A queue has 6 criteria noted by: T/X/C/K/P/Z

- T : the probability distribution of inter-arrival time. Customers can leave if they arrive while the queue is full. T can take the following values
- M for Markov process / exponential law (Poisson)
- G for the general law
- D for the deterministic law
- E(k) for the Erlang law
- etc.

- X : the probability distribution of the service time. A costumer is taken directly by a free server, once the service is completed the costumer leaves. The distribution is represented by the same symbols as in T.
- C : the number of servers. In simple queues, the servers all have the same probability distribution of service time.

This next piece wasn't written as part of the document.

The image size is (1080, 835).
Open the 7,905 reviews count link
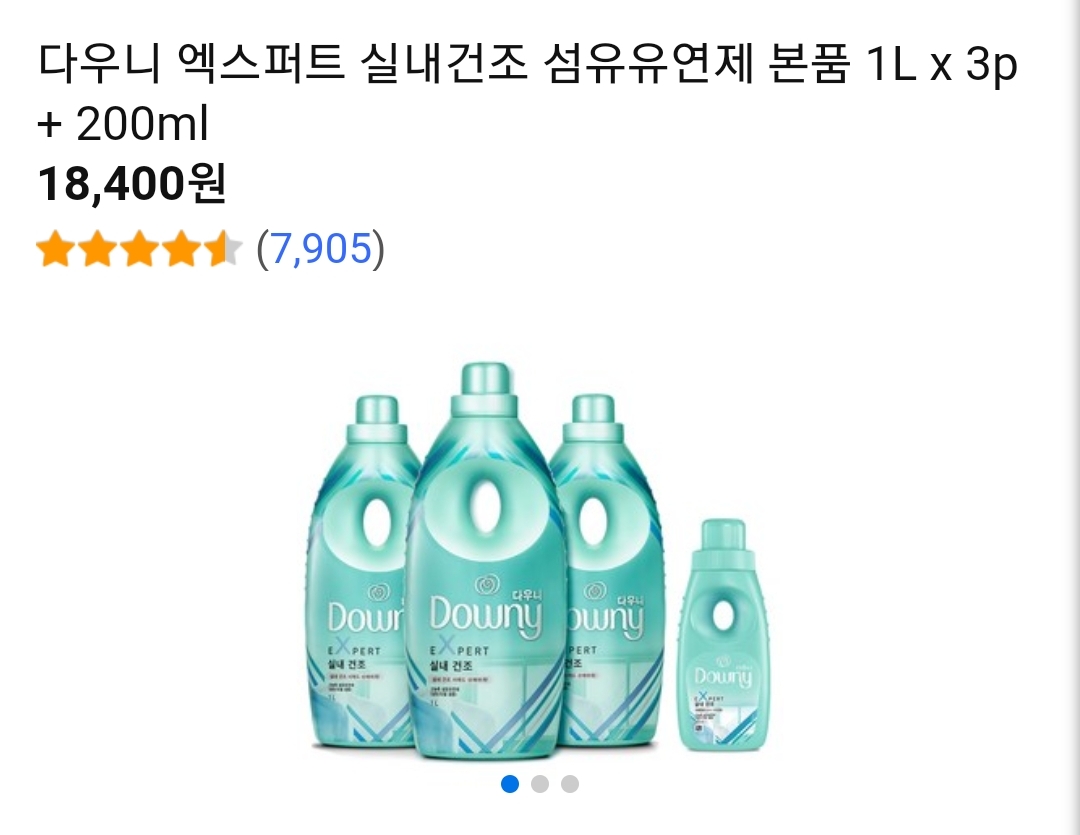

- K : the capacity of the queue. If the queue is a finite number, the client is lost when the queue is full. The servers count in the capacity of the queue (1 per server).
- P : the size of the population. The size of the population is finite or infinite. In the case of a finite population, the customer arrival rate is a function of the number of customers in the system.
- Z : the service discipline
- FCFS/FIFO (first come first served / first in first out)
- LCFC/FILO (last come first served / first in last out)
- RANDOM
- HL (hold in line): if an « important » customer arrives, he takes first place in the queue (depending on the « importance » of the first customers)
- PR (preemption): if an « important » customer arrives, it is served directly and the « less important » customer leaves the service to go to the queue
- PS (processor sharing): all costumers are served at the same time with a speed inversely proportional to the number of clients
- etc.

A queue can be browsed by different classes of customers characterized by:

- Various birth rate
- Various death rate
- Various rewards/punishments (costumers may have a cost)
- Scheduling in the queue according to their class

One will use the notation T/X/C when the queue is of infinite capacity, the size of the population is infinite and that the service is of discipline FIFO. This amounts to writing T/X/C/∞/∞/FIFO.

## Performance measures

The purpose of a queue study is to calculate or estimate the performance of a system. This calculation is done in stationary mode in order to calculate: the rate X, the number of customers Q, the rate of use of the server U, the response time R. In general, one calculates the expectations of these parameters.

In the context of simple queues, the system is ergodic. We then try to calculate the stability of the system. Let’s take the following elements:

- A(T): number of arrivals in the system between 0 and T
- D(T): number of departures of the system between 0 and T
- Xe(T) = A(T)/T: average input rate between 0 and T
- Xs(T) = D(T)/T: average output rate between 0 and T
- Q(T): average number of customers in the queue between 0 and T
- R
_{k}: residence time of the kth customer arrived - : average residence time between 0 and T

a queue is stable if and only if the limit when T tends to infinity of the average input rate is equal to the limit when T tends to infinity of the average output rate. In other words, when the limit when T tends to the infinite of D(T)/A(T)=1. In a stable queue, the number of costumers in the queue remains finite.